Elon Musk has claimed that Twitter is “roughly breaking even” following his chaotic takeover of the social media platform, which led to 6,500 people losing their jobs through mass layoffs.

During a surprise live-streamed interview with the BBC in San Francisco, Twitter’s CEO said the social media platform was “trending towards being cash-flow positive very soon, literally in a matter of months”.

The claim comes six months after the billionaire took over Twitter in a deal worth $44 billion.

Mr Musk’s takeover of the firm has been controversial, particularly after the billionaire took the decision to sack thousands of Twitter employees, including those responsible for preventing the spread of disinformation.

Twitter’s workforce has reduced from 8,000 to 1,500 since his takeover, Mr Musk confirmed on Tuesday.

He said he made the decision to introduce mass layoffs due to the “$3bn negative cash flow situation” when he joined the company, which he claimed had left Twitter with four months to live.

Asked whether he regretted buying the platform, Mr Musk admitted he had been in “really quite a stressful situation over the last several months” but said purchasing Twitter was the right thing to do.

During the interview, he also confirmed that legacy blue ticks would be removed from all Twitter accounts by next week.

Twitter has historically used blue ticks to signal to users that accounts claiming to be companies and notable individuals are genuine. Last month the social media firm announced it would be winding down its legacy verification programme and would move towards paid verification to try to generate much-needed revenue.

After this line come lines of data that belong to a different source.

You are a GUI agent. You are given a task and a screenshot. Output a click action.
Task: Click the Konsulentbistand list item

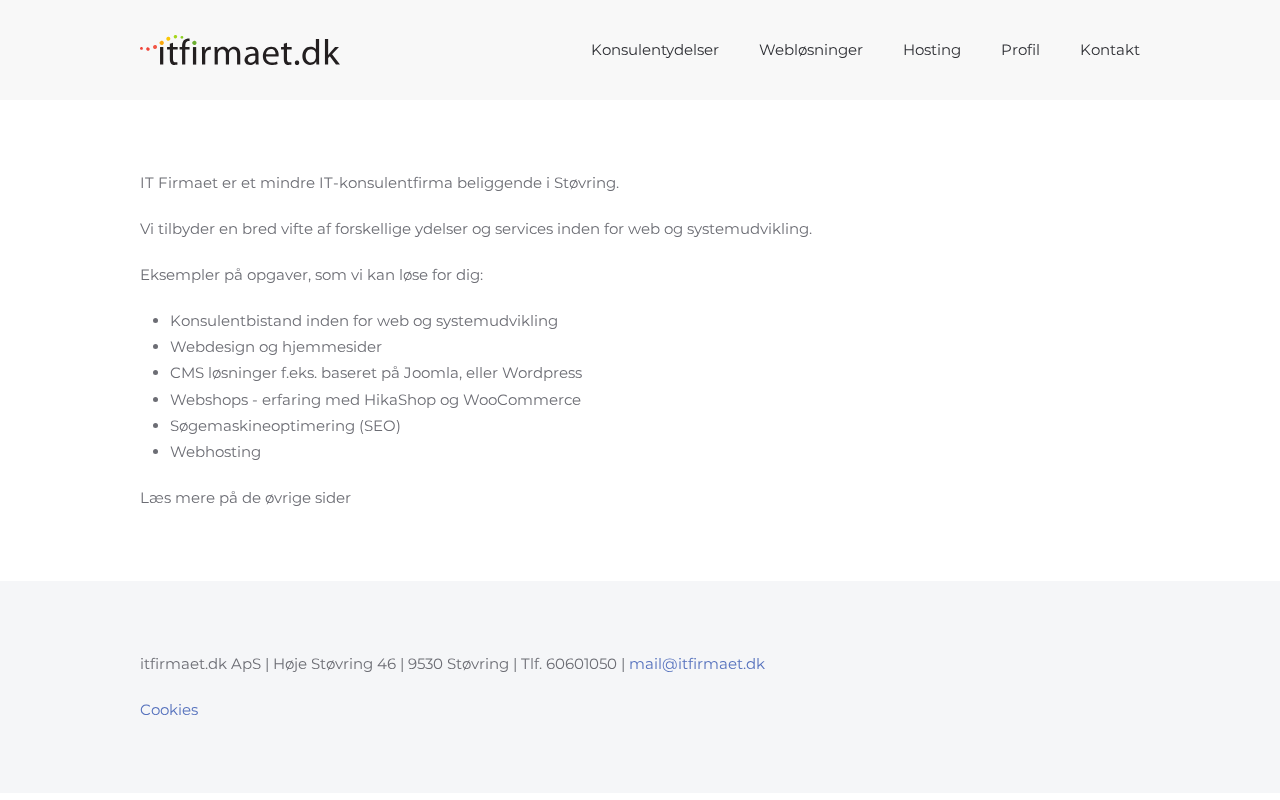pyautogui.click(x=363, y=321)
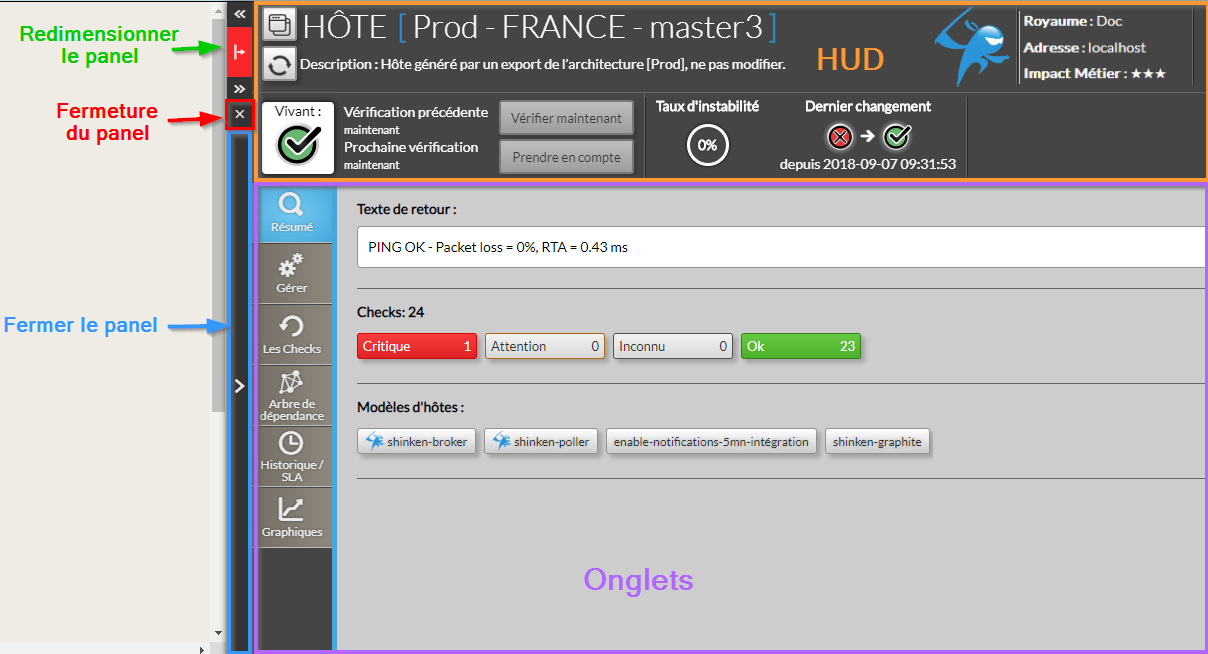Switch to the Les Checks tab

[x=292, y=335]
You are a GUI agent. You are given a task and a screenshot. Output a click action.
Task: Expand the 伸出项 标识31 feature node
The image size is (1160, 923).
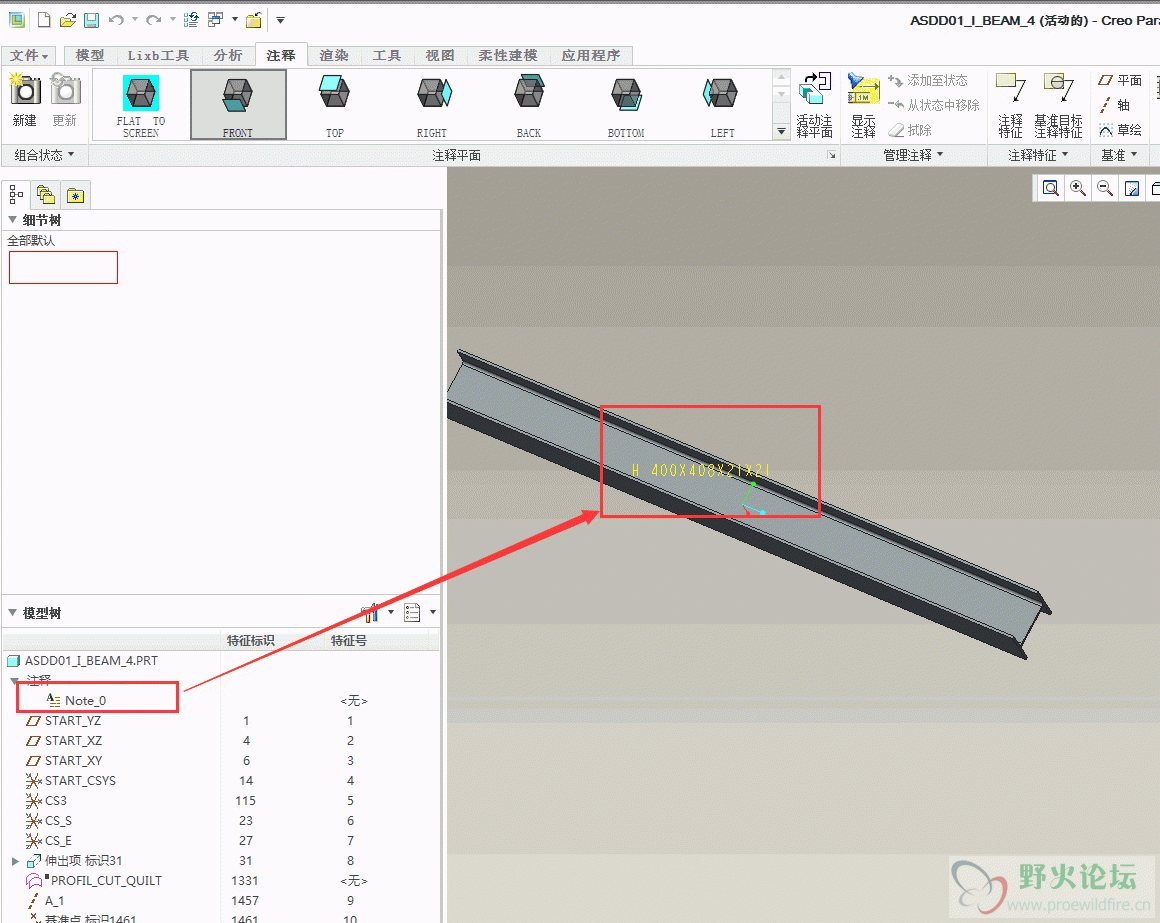(x=15, y=861)
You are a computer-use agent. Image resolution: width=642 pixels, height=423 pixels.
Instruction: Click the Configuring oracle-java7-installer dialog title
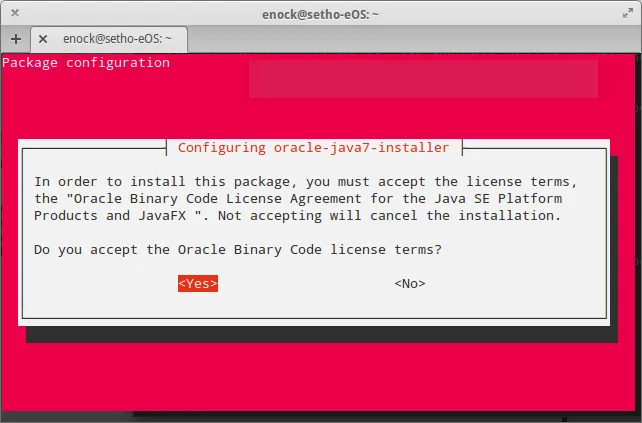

As part of the process, the company has begun removing blue ticks from accounts and Mr Musk confirmed to the BBC that this process will soon be completed.

Twitter’s CEO dismissed media firms such as the New York Times that have refused to pay for verification through the programme and as a result have lost their blue tick. He argued: “It’s a small amount of money, so I don’t know what their problem is. We’re going to treat everyone equally.”

Mr Musk claimed he did want the social media platform to boost “some anointed class of journalists” and that he was “hopeful” the new process “can be more a case of the public choosing the narrative, as opposed to the media choosing the narrative”.

During the interview, Mr Musk also addressed his recent disagreement with the BBC after the corporation rejected a new tag on its main Twitter account that labelled it as “government-funded media”.

“The BBC is, and always has been, independent. We are funded by the British public through the licence fee,” the BBC said in response.

When asked about this by the BBC’s technology correspondent James Clayton, Mr Musk said he had the “utmost respect” for the corporation and confirmed the tag will be updated to describe the BBC as publicly funded.

“We want it as truthful and accurate as possible,” he said.